Keyword search on "using": report each line of the records that contains it.

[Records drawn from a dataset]
──────
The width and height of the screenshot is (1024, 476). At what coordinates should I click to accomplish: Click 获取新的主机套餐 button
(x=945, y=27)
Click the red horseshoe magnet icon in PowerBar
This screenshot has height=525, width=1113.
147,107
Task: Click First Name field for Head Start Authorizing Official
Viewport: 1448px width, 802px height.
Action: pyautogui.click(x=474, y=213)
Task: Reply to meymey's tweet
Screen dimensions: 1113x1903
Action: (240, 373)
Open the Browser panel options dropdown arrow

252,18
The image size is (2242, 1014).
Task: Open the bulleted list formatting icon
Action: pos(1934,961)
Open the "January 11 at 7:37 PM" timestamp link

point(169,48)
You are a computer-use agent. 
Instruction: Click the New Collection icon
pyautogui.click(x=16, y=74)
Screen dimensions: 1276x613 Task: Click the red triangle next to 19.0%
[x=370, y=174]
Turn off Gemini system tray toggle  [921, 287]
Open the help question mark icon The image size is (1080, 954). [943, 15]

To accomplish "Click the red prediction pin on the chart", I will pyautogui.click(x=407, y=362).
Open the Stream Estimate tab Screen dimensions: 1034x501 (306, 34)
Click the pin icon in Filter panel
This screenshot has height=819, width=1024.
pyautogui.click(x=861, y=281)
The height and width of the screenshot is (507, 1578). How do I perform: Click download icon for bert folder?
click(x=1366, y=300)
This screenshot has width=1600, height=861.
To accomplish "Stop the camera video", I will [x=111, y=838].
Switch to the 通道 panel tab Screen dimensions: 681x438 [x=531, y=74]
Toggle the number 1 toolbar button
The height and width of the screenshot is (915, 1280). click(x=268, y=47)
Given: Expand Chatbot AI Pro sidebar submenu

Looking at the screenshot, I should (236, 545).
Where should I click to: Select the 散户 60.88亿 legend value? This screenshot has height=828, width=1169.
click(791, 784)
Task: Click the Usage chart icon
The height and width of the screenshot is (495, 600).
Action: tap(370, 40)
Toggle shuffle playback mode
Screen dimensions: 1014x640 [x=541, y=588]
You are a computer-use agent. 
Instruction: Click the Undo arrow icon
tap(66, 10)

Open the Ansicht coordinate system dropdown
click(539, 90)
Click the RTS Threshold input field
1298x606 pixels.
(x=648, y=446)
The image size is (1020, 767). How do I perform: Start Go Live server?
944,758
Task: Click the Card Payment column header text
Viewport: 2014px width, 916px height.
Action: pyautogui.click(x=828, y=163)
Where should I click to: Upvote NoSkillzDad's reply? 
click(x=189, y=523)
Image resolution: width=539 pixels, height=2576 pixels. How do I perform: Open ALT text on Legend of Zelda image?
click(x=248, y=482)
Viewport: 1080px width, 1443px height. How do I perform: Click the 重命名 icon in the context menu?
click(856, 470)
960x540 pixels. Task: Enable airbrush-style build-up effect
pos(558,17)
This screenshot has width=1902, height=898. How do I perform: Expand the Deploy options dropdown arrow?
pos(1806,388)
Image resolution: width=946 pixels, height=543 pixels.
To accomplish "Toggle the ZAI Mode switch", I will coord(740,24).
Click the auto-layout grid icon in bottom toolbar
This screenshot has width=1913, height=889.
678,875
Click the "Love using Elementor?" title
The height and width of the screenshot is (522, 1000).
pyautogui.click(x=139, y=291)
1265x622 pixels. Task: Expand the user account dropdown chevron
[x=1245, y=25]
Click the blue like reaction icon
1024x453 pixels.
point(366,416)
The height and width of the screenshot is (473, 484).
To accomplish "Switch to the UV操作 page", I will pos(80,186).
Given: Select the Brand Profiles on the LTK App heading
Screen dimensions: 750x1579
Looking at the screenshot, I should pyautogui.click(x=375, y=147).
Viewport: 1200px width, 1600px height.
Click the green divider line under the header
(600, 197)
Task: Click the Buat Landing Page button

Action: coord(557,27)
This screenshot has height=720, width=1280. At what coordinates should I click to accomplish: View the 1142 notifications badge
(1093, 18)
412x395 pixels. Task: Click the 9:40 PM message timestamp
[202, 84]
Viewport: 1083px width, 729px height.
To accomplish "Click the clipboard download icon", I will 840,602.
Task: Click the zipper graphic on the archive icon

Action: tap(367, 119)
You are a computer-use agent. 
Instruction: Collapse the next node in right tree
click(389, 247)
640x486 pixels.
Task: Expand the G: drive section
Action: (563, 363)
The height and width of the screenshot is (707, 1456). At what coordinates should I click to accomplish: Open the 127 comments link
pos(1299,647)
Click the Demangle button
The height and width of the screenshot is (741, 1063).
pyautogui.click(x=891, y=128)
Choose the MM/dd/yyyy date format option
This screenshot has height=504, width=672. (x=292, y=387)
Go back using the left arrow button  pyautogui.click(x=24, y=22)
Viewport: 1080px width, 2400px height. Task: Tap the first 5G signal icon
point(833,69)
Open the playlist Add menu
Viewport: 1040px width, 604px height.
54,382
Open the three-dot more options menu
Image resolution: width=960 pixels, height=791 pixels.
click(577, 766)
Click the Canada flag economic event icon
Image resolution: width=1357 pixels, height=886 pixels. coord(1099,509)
──────
▸ Reply:
Click the "Love using Elementor?" title
Go back using the left arrow button  pyautogui.click(x=24, y=22)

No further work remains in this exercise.